She’s a valued blogging friend and wonderful wordsmith. No one beats Laura, a fellow parent, and writer, at headlines. Every headline makes you want to click. Her page is like an open box of vanilla wafers you won’t be satisfied with until you’ve had all of them.
(Wait, is that just me? Feels like that’s just me.)
Please give Laura a warm CD welcome. She’s here to share books she likes better than ice cream. (Think about it: Can you name three more books than you can ice cream flavors?) And be sure to visit Riddle From the Middle when you’re done!
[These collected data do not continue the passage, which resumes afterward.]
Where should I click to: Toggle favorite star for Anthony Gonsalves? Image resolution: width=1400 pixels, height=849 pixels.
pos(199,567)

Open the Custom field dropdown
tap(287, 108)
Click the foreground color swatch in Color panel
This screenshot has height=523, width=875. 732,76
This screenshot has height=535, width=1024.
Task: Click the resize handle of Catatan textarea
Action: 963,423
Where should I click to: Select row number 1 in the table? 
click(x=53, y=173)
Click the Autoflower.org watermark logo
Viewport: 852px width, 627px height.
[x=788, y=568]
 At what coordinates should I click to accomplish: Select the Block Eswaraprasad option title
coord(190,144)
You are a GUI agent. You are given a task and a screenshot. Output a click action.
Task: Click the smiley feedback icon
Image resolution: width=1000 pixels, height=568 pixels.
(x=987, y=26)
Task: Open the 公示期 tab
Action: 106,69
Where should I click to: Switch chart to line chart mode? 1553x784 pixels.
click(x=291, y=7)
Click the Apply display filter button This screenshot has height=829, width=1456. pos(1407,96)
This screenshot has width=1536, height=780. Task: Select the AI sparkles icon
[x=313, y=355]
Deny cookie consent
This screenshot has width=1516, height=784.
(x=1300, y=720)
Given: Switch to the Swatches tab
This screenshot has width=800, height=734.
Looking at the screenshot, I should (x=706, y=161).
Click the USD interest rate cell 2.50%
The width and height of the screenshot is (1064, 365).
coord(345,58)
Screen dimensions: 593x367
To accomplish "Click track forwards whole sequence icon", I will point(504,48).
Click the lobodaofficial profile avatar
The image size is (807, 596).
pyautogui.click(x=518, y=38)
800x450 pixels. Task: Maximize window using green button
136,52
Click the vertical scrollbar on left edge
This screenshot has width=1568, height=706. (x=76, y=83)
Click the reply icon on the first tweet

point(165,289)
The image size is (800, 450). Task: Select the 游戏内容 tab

Barnes and Noble with a side of mint chocolate chip
I recently found myself in Barnes and Noble searching for Spanish dictionaries and a “civil war era novel” for school – thanks, helpful B&N employee, but I don’t think Gone With the Wind is gonna be my son’s jam, let’s try something else – when it hit me. It’s been for-e-ver since I’ve been in a bookstore. Forever! I stood in the middle of the store turning slow circles like Julie Andrews, just barely managing not to sing about the hills being alive with the sound of boooooks. Oh, I wanted to, but I was pretty sure my son would melt into a puddle of humiliation on the spot so I refrained.
Bonus mama points for me.
So it was perfect timing when Eli asked if I’d like to contribute a guest post on books I love more than ice cream. Because if there’s anything else that makes me feel like slow spinning in song, it’s ice cream.
Excuse me while I wipe the drool off my keyboard.
Without further ado, here are three books that rank up there with those Klondike bars. And trust me – I wouldn’t let you waste your time or money on a loser.
Based on my highly unscientific study of people I know, women will appreciate this book more than men. Unless you’re looking for insight into the female brain – then all you Y chromosome folks should grab it. Jen (see what good friends we are? I call her Jen) writes in a conversational voice so you feel like you’re gabbing about life on the back porch.
The best thing about this book is you’re all she’s so funny, what a great read then BAM, 24 hours later that nugget lodged in your brain hits you. Things like “Loved people love people. Forgiven people forgive people. Adored people adore people. Freed people free people.” Good stuff.
Full disclosure: I’m only about halfway through this book but it’s already one of the most transformative things I’ve read, and at the risk of offending some of Eli’s readers I wish it could be required reading for every white person in America. That’s right. I said it.
White Fragility dismantles the construct that racism is an event, not a system. It helps to redefine racism, along the way detailing prejudice and discrimination, so we better understand how whites and people of color live in two very different Americas. The issues are complex and nuanced, and they require difficult reflection if we want real change. Is it an easy read? No. Is it important? Beyond a doubt.
Yes, I’m cheating here because this is a collection of four books: The Giver, Gathering Blue, Messenger, and Son. But it’s not like I could pick a favorite. Naturally, I’d say start with The Giver. Then it’s like book potato chips – you can’t read just one. And you’ll be glad you didn’t.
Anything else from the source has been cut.